Since the goal is to make a bot API where the bot only has access to the same things a human player has, not being able to cheat is no concern to me.
With that said, you can ofc use these pointers/offsets in what is known as a trainer . For this I used a simple trainer framework created by a user called Fleep. You can find the link to the full tutorial of Fleep above. The direct link to the original framework can be found here .
That framework is based on Assault Cube. But since the HP of Abaddon is located based on the memory address of server.dll the framework needs to be extended with EnumProcessModules() to find all .dll files loaded by dota2.exe and their corresponding memory addresses. So for this I used the sample code from here and changed it such that it will only look for the memory address of server.dll , and add 0x14E62E0 to it to get the correct memory address.

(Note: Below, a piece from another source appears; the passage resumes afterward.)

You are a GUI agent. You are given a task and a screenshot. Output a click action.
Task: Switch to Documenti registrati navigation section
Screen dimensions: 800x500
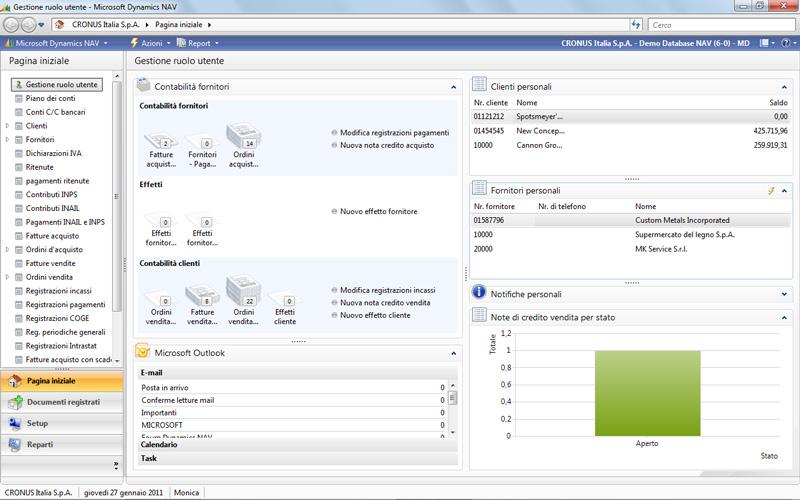click(x=62, y=401)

You can see the source code of the hack hacked together on pastebin here .
If you want to try the hack yourself (works in single player vs bots only), you can download the .exe from below.

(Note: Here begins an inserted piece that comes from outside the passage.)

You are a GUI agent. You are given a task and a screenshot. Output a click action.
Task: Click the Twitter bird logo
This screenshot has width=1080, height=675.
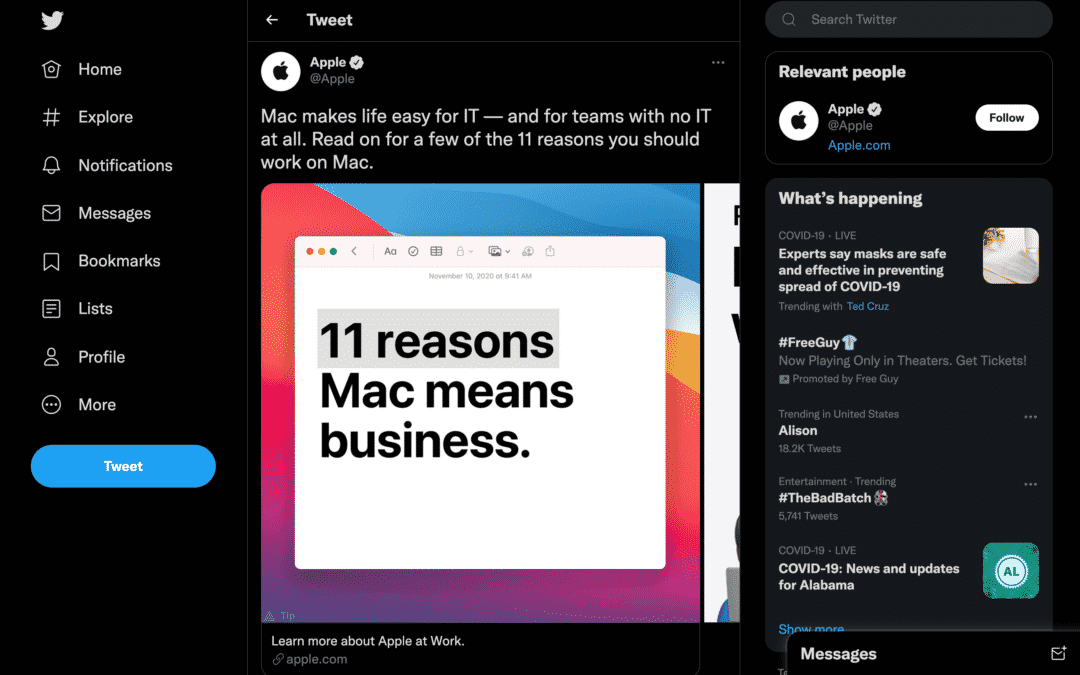[52, 20]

Just make sure that you only run it with steam in offline mode, and without your computer having any kind of internet connection whatsoever.
link to the .exe:
http://www.filedropper.com/testhack
Do note that this is only tested on the Windows 7 32 bit dota version from 1 May 2016. If Dota 2 has been updated in the meantime it might not work anymore. Any other specification difference from my PC might also cause differences in memory/opcodes.
I also used the launch options "-console -nosecure" which might make a difference ( probably not but I put it here just to be sure).
And as expected, you need to run the .exe as an admin (otherwise it won't have permission to write to the memory of dota2.exe).
All things considered you are better of recompiling it from source. I build it using Visual C++ 2012 with the option:
Character set: Use Unicode character set
IIRC that is the only option you need to change when you start with a default .exe template in Visual Studio. You can pm me if you want the full .sln
------------------------------------------------------------------------------------------------------------------------------
I found it quite interesting to know that it was possible to access this memory quite easily. And since you can be a server while playing an (offline) LAN ( offline as in, not connected to any valve service. Using hamachi or any other tunneling for LAN for online play without valve servers), it should be possible to get custom bots running on LAN servers. If it turns out that the client side is well protected, then it will be limited to bot vs human for the time being.
For now I will continue finding the offsets of the functions needed to actually perform commands in dota 2. IIRC not all of them have been found yet. If any of you know more about this do let me know. It would save me a lot of time.
p.s : yes I know that there are methods for finding the HP of every hero you can play as, not just abaddon. This blog post was just meant to show a simple example.